— start of Excerpted passage —

2017-02-06 Thread youenn fablet
I filed https://bugs.webkit.org/show_bug.cgi?id=167911.

Le lun. 6 févr. 2017 à 16:22, youenn fablet  a écrit :

> It seems we agree in moving this forward. Any objection?
> If so, let's start with small practical steps, something like a script to
> automatically generate WPT PR requests from a WebKit repo.
>
> Le lun. 6 févr. 2017 à 12:28, Ryosuke Niwa  a écrit :
>
>
> On Monday, February 6, 2017, youenn fablet  wrote:
>
> The two complaints I heard against testharness.js are:
>
> - They are less easy to debug as test harness.js does not print out
> messages for each assert. There might be room for updating testharness to
> support that
> - Async tests are less easy to write. While this is probably true,
> testharness has support for promise-based tests which are not verbose.
> WPT has also some benefits of its own, like the possibility to run easily
> the same tests in worker/window environments, the flexible python-based
> server...
>
> One complaint I heard against WPT tests is that they require being run
> behind a server.
> This is becoming more and more true.
> There is still a large portion of tests that could be run locally if we
> update the paths to test harness.js/testharnessreport,js.
> I am not a big fan of modify any WPT test but maybe we should consider
> switching back to modifying these paths at import and export time.
>
>
> We should probably do this for the sake of making tests more debuggable.
> Having to run a HTTP/HTTPS server makes testing WebCore against a test
> needlessly harder especially for things like core DOM API which doesn't
> require any network stack.
>
>
> Or we could make our tooling better to also handle LayoutTests/http tests
> more easily.
> In any case, our CI infrastructure should run WPT tests as closely as
> specified by WPT.
>
>
> The concern I've heard about is not how run-webkit-tests run the tests.
> It's about how a test is opened inside a browser, DRT, WTR while debugging.
>
>
> I would tend to do the following:
> - Write/submit WPT tests in WebKit as regular WebKit testharness.js layout
> tests through bugzilla
> - At commit queue time, automatically create a PR to WPT GitHub containing
> the changes of the WebKit patch
>
>
> I think commit queue time is too late. Remember that not everyone uses
> commit queue. Also, if there was any issue with a test, we should be able
> to tell that prior to landing the patch.
>
>
> Ideally, having one EWS bullet/bot capturing/handling PR status would be
> very good.
> Knowing the state of a test from various browsers would be helpful at
> review time.
>
> But this might require some extra work to support PR updates and so on.
> CQ time seems like a reasonable target for step 1.
> Well, step 0 might be to have a script that committers would run
> themselves locally.
>
>
> Again, many people don't use CQ. What do those people do? Manually run a
> script? I don't think that's a workable solution. There are many people
> just land patches from Xcode UI for example.

— end of Excerpted passage —

(Your goal):
In the mailing-list thread on WebKit and WPT tests, what complaint against WPT tests is reported?

— start of Information shown —

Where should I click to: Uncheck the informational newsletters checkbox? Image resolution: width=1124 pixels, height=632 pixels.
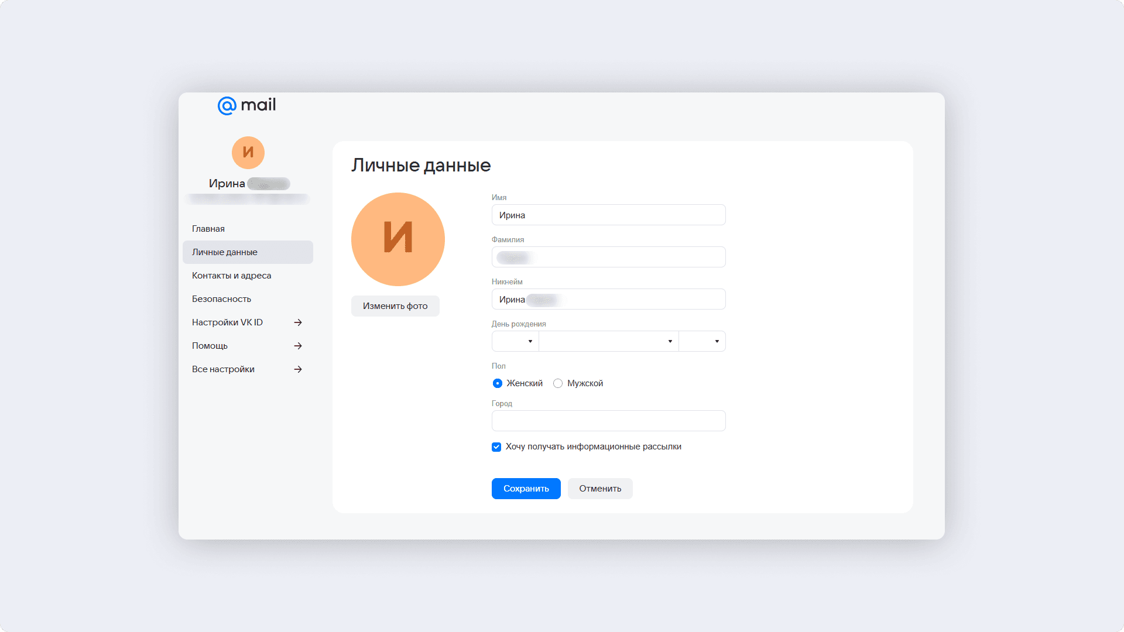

— end of Information shown —

(Solution for this problem):
WPT tests require being run behind a server.